Operators, too, are promoting rail's green cred. A television ad in Norway starts with animated flowers choking on car exhaust fumes and ends with customers riding contentedly with Norwegian State Railways.
"I live and work in Europe and I am seeing a lot more advertising of the use of trains as a green choice," says Melanie Francis, a climate campaigner for Greenpeace International based in Amsterdam.
When she travels home to the UK, she skips planes in favor of Eurostar, an operator that's been savvy, she adds, about promoting its green credentials.
In France, the state rail operator SNCF is running an "Eco Mobility" campaign, including solar panels that double as advertising signs.
Then there's the more subtle marketing. Book online with Germany's national railway Deutsche Bahn and your itinerary will include bar graphs showing the wasted energy and emitted particles that would have resulted if you'd taken a car or plane instead.
Cost concerns outweigh most others
But many travelers don't much care.
In a recent survey published by Eurostar, travelers in the UK were asked to select factors that were important in choosing their holiday or short break destination. "Cost of getting there" was selected seven times more than "Carbon footprint," which ranked well below other factors as well, like "Going somewhere new."
"I do sometimes fly these routes if the airfare is significantly cheaper," admits Kendrew of her business trips around Europe.
She believes the regular prices of high-speed rail should be lower to compete more effectively with airlines. Cost may be king, but "Carbon footprint" rose slightly in the survey from 2008 to 2009, suggesting the concern, however small, wasn't dampened by a recession.
"Green has remained a constant on the consumer agenda," the report concluded.
"The fact that it is undiminished by the economic downturn suggests that, while they are yet to become mainstream, environmental concerns are here to stay."
Mark Smith, who runs the rail-travel web site Seat61.com, says he gets lots of feedback from passengers citing a desire to cut their carbon footprint.
"But they almost always say this in the same breath as saying they are fed up with flying and all the airport hassle," he adds. "One factor seems to pull, the other pushes."
Green tech trains
Train technology, meanwhile, is continually improving, allowing for even greater environmental benefits over time.
From 1990 to 2005 European railways cut their CO2 emissions by 21 percent in absolute terms, according to the UIC. In May 2008, they agreed to a target of an average sector-wide cut of 30 percent in specific emissions over the 1990 to 2020 period.
Among other improvements, modern trains weigh less, have better aerodynamics, and use regenerative systems that recover energy for power generation when braking.
More important, about 80 percent of the European rail fleet already runs on electric power, as opposed to diesel, according to the UIC. This means they're ready to switch to clean electricity when it becomes available on the grid, with no separate equipment required (as opposed to cars).
In Sweden, it's already happened.
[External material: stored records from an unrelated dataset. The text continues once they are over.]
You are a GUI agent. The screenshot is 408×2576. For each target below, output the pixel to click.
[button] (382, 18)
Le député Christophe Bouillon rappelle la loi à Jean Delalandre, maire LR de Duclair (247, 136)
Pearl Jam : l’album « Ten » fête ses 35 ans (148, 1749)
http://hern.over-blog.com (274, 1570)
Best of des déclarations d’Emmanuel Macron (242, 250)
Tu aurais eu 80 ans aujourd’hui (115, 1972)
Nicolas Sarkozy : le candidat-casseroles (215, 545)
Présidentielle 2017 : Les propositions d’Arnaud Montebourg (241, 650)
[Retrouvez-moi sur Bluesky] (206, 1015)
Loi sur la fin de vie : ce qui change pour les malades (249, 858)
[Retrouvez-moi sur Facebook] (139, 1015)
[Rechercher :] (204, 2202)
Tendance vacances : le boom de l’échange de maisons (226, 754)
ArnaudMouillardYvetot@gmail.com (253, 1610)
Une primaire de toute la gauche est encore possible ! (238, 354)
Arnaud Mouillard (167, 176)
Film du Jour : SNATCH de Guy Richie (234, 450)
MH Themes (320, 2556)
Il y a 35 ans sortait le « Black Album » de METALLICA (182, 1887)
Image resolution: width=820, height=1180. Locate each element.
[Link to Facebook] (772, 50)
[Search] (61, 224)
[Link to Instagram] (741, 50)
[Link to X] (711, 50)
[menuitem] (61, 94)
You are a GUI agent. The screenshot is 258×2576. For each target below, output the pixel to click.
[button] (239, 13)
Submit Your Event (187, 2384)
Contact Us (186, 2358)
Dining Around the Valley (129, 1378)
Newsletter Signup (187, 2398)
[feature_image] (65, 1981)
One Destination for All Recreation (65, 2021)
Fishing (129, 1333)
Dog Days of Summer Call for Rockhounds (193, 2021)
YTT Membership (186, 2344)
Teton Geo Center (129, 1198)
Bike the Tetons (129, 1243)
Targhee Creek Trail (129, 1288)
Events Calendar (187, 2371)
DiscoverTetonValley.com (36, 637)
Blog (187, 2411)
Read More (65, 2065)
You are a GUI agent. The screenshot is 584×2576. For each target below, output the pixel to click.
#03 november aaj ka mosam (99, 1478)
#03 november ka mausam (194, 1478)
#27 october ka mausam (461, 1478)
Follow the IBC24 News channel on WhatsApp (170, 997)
SJ, the government-owned rail operator, buys only renewable electricity from hydroelectric and wind-powered sources for its trains.
"There's a great example set by Sweden," says Francis of Greenpeace. "This is the future: to power the means of transport from renewable sources."
Even in the U.S., rail is making "progress" -- even if it's more in attitudes than action at this point. Steve Winkelman, director of transportation at the Center for Clean Air Policy in Washington, D.C., says he used to get a chilly reception from government types when discussing the benefits of rail.
That's changing, he says, thanks to a variety of factors coming together, including high fuel costs, an administration serious about high-speed rail, and of course heightened environmental concerns.
"As the planet warms," he told CNN, "we're starting to thaw out here."